There are several packages available to digitize the line graphs e.g. GetData Graph Digitizer.
However, for digitzation of heat maps I could not find any packages
There are multiple ways to do it, many Machine Learning libraries offering custom visualization functions...easier or harder.
You need to split the problem in half.
First, using OpenCV for python or scikit-image you first have to load the images as matrices. You can set some offsets to start right at the beginning of the cells.
import cv2
# 1 - read color image (3 color channels)
image = cv2.imread('test.jpg',1)
Then, you will iterate thru the cells and read the color inside. You can normalise the result if you want. The reason we're introducing some offsets is because the heatmap doesn't start in the top left corner of the original image at (0,0). The offset_x and offset_y will be lists with 2 values each.
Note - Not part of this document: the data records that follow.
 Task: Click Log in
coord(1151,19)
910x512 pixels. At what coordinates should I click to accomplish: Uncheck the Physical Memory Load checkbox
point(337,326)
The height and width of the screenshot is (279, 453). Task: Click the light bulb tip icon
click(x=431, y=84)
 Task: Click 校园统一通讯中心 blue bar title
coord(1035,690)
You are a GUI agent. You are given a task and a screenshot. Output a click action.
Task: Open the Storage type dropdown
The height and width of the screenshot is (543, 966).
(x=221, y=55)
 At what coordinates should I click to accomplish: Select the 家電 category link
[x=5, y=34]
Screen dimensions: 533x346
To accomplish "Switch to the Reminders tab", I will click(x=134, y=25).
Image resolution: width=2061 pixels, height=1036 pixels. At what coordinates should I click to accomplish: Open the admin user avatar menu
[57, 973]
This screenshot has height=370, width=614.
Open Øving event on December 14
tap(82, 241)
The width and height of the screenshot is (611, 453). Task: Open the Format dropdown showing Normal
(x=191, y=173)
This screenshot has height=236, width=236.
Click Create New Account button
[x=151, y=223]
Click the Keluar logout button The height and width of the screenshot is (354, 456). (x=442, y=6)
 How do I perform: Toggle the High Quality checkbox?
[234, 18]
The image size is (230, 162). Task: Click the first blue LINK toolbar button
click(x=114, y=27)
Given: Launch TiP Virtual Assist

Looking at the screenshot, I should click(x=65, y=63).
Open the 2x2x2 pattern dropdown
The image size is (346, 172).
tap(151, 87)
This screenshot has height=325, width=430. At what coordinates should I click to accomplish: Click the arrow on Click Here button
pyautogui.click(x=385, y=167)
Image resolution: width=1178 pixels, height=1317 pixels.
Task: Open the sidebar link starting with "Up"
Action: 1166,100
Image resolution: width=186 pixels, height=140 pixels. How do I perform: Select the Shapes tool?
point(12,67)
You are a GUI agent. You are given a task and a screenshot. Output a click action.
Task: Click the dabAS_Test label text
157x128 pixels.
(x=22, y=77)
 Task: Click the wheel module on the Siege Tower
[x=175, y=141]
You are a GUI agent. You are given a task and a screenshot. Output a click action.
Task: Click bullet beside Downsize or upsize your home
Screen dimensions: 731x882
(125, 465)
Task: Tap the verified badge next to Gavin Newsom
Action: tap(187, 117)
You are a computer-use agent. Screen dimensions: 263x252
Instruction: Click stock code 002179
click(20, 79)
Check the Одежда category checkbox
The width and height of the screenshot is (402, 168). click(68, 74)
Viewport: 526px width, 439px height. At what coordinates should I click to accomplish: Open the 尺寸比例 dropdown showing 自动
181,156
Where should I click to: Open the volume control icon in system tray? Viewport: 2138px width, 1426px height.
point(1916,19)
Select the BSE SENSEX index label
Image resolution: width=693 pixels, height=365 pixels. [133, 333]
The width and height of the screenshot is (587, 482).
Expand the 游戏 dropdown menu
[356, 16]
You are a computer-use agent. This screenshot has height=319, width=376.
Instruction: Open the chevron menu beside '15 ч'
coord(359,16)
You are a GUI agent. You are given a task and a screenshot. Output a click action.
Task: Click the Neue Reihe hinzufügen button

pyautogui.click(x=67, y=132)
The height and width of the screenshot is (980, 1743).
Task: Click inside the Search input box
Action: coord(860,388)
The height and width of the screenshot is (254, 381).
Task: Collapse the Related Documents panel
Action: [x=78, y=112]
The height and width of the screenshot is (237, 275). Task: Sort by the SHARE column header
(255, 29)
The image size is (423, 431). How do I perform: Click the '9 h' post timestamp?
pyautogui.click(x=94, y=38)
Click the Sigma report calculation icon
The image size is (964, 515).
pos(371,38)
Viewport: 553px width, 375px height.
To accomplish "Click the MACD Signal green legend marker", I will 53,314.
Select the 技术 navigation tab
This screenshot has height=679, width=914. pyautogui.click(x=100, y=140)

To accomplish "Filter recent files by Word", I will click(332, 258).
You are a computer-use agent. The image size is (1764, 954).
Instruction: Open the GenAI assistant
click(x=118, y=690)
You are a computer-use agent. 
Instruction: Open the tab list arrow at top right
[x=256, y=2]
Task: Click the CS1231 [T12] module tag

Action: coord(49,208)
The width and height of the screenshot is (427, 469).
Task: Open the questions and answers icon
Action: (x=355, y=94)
Also, we don't iterate up to the last column. That's because we start from the "0-th" column and we add cell_size/2 on each base local coordinates to obtain the center value of the cell.
def read_as_digital(image, cell_size, offset_x, offset_y):
# grab the image dimensions
h = image.shape[0]
w = image.shape[1]
results = []
# loop over the image, cell by cell
for y in range(offset_y[0], h-offset_y[1]-cell_size, cell_size):
row = []
for x in range(offset_x[0], w-offset_x[0]-cell_size, cell_size):
# append heatmap cell color to row
row.append(image[x+int(cell_size/2),y+int(cell_size/2)])
results.append(row)
# return the thresholded image
return results
Extracting the legend information is not hard because we can derive the values by having the limits (although this applies for linear scales).
So for example, we can derive the step on the legends (from x and y).
def generate_legend(length, offset, cell_size, legend_start, legend_end):
nr_of_cells = (length- offset[0] - offset[1])/cell_size
step_size = (legend_end - legend_start)/nr_of_cells
i=legend_start+step_size/2 # a little offset to center on the cell
values = []
while(i<legend_end):
values.append(i)
i = i+step_size
return values
Then you want to visualize them to see if everything was done right. For example, with seaborn it's very easy [1]. If you want more control, over...anything, you can use scikit learn and matplotlib [2].